┌─ Material for this exercise
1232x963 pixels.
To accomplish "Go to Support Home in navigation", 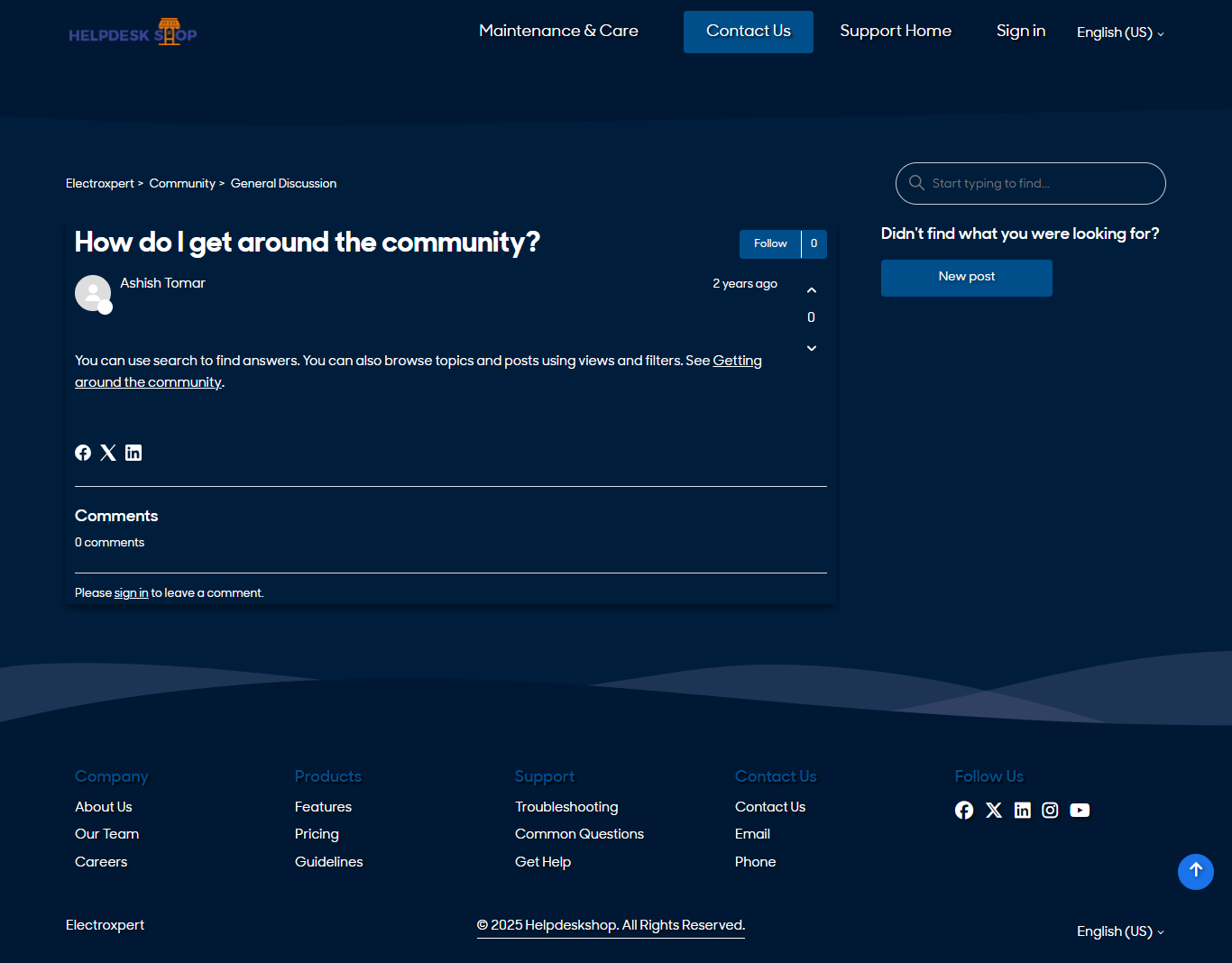I will click(x=895, y=31).
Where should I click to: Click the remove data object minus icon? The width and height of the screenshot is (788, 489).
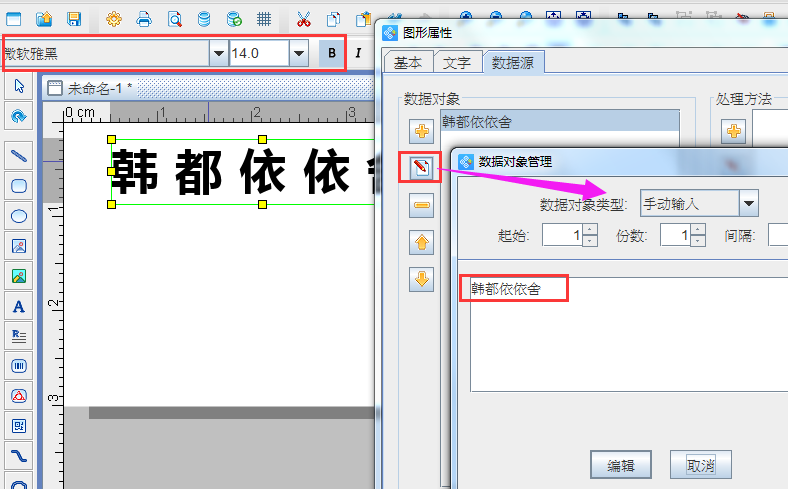[421, 206]
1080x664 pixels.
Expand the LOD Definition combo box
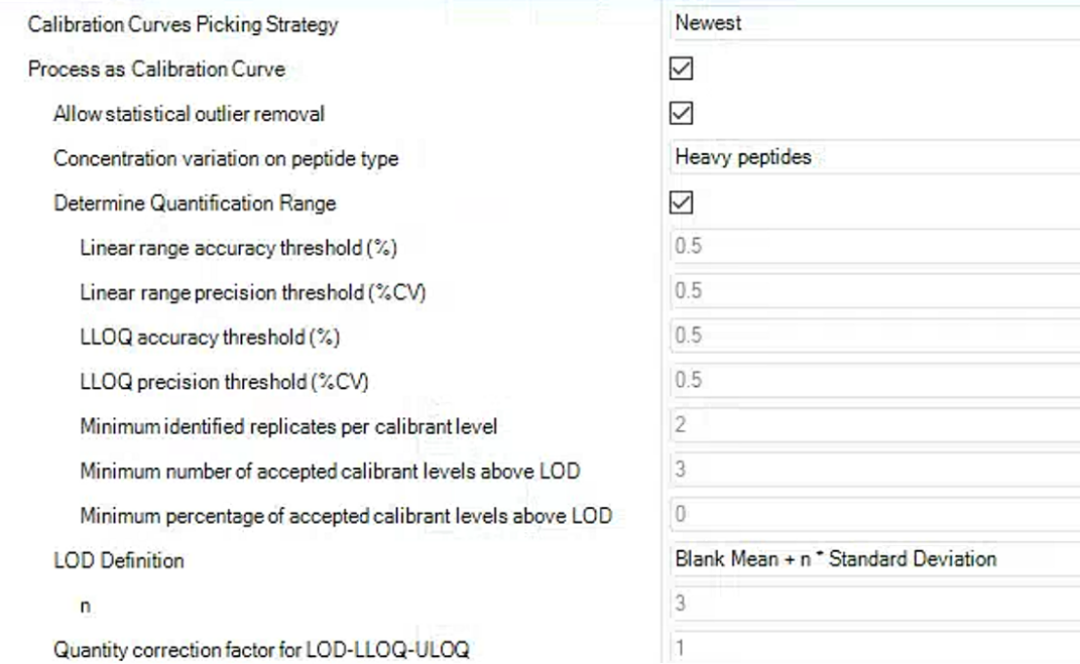875,559
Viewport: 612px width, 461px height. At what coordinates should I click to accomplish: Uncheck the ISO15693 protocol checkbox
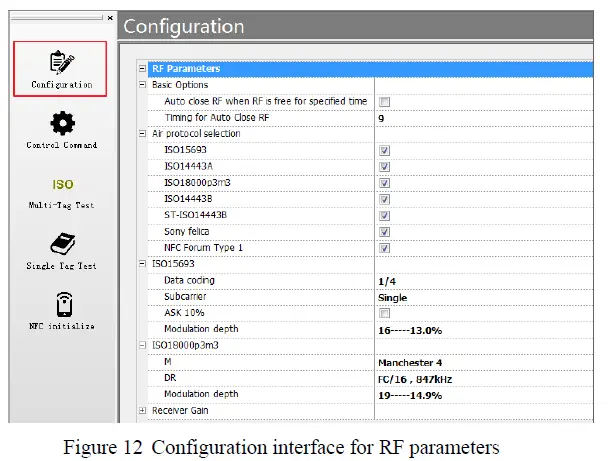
└─
◆ Aim of the exercise:
Write down exactly the lines running from the line with "Expand the LOD Definition combo box" through the end of the material, both ends included, and none of the pictures.

◆ Expected output:
Expand the LOD Definition combo box
875,559
Viewport: 612px width, 461px height. At what coordinates should I click to accomplish: Uncheck the ISO15693 protocol checkbox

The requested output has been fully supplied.